Repubblica ha recentemente intervistato Anna Rosa Pavan, 75enne che ha iniziato a lavorare a 14 anni e che non ha intenzione di andare in pensione. Giorgio Cremaschi ha scritto in merito un post sulla sua pagina Facebook, in cui evidenzia come l’enfasi posta dal quotidiano romano al caso sia sospetta. “Le campagne liberiste contro i diritti del lavoro sono sempre tutte cominciate così: scegliere una situazione fuori dal normale per presentarla come normale e spiegare così che sono i lavoratori stessi che lo vogliono. Sono i lavoratori che vogliono lavorare fino alla più tarda età, che desiderano la flessibilità, che vogliono rinunciare al salario sicuro in cambio del cottimo. Insomma padroni e governi che cancellano i diritti sono dei benefattori”, spiega il Portavoce nazionale di Potere al Popolo, che poi aggiunge: “Siccome lo sappiamo che le campagne contro il lavoro cominciano tutte così, diciamo subito: vergognatevi. La legge Fornero va abolita, non peggiorata, e bisogna tassare i ricchi invece di far lavorare per tutta la vita i poveri”.

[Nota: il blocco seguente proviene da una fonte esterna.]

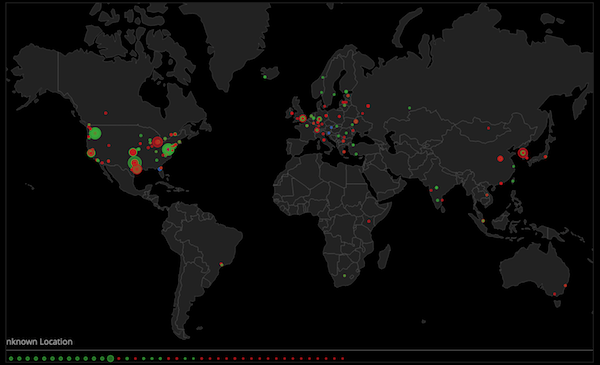Click the largest green dot in Unknown Location row
The image size is (600, 365).
coord(110,358)
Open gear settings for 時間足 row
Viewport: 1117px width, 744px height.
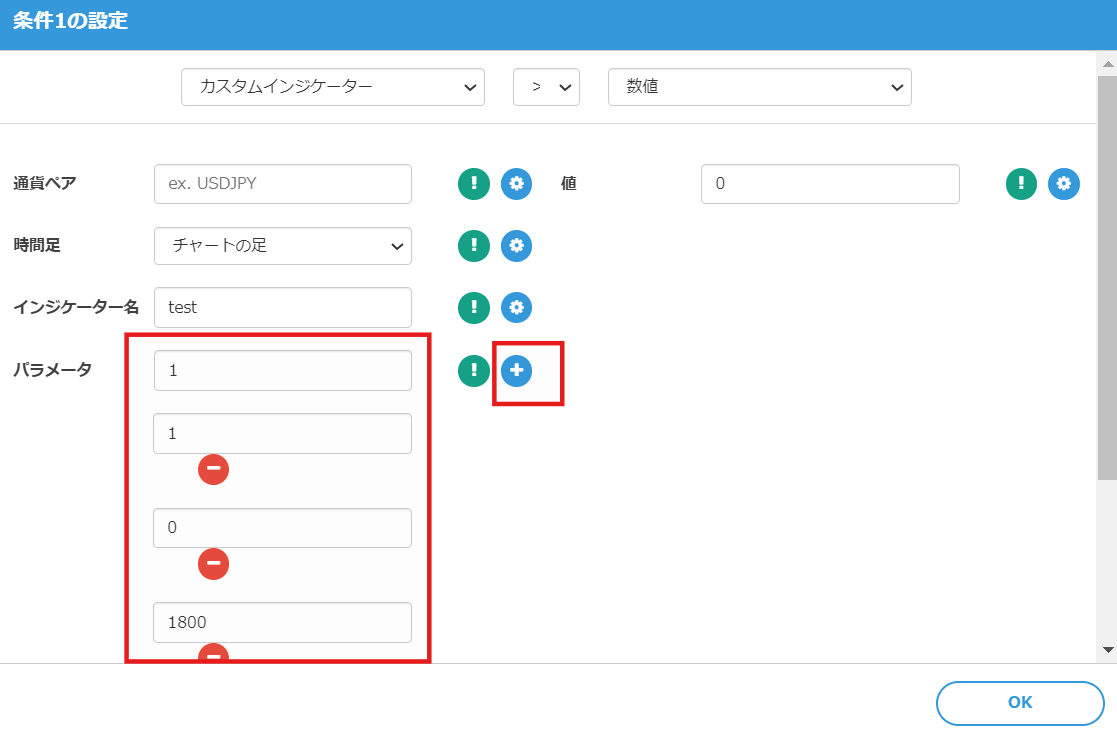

RIFORMA PENSIONI, I LIMITI DI QUOTA 100

In un articolo pubblicato sul blog “Non solo economia” sul sito del Sole 24 Ore, Gianfranco Fabi parla dei recenti interventi di riforma pensioni in Italia, evidenziando che “quota 100 ha aggravato molti problemi, non solo di finanza pubblica. Il welfare italiano infatti è da molto tempo sbilanciato verso il sostegno della terza età e dei pensionati. Politica encomiabile se non sacrificassero risorse che potrebbero essere dedicate ai più giovani”. Il giornalista ricorda anche il problema di sostenibilità del sistema pensionistico italiano, poiché “non solo gli anziani, fortunatamente, vivono più a lungo e in buona salute, ma diminuisce il numero dei giovani che entrano nel mondo del lavoro e quindi che pagano i contributi necessari per sostenere il sistema”.

LA FLESSIBILITÀ NECESSARIA

Per Fabi, “un intervento sulle pensioni quindi dovrebbe non solo puntare ad un aumento dell’età media di pensionamento (il contrario quindi di quota 100), ma anche e soprattutto ad introdurre elementi di flessibilità che aiutino le persone a rimanere inserite nella vita sociale: lavori a tempo parziale, affiancamento a giovani apprendisti, staffetta generazionale. Nella logica di considerare il lavoro non come una gabbia o una schiavitù, ma qualcosa di positivo che può far crescere la persona, le singole imprese e la comunità”. Dal suo punto di vista, “Quota 100 resta comunque l’esempio di una politica fine a se stessa, con logiche politico-personalistiche e senza valutazioni realistiche degli impatti sociali ed economici a medio termine”.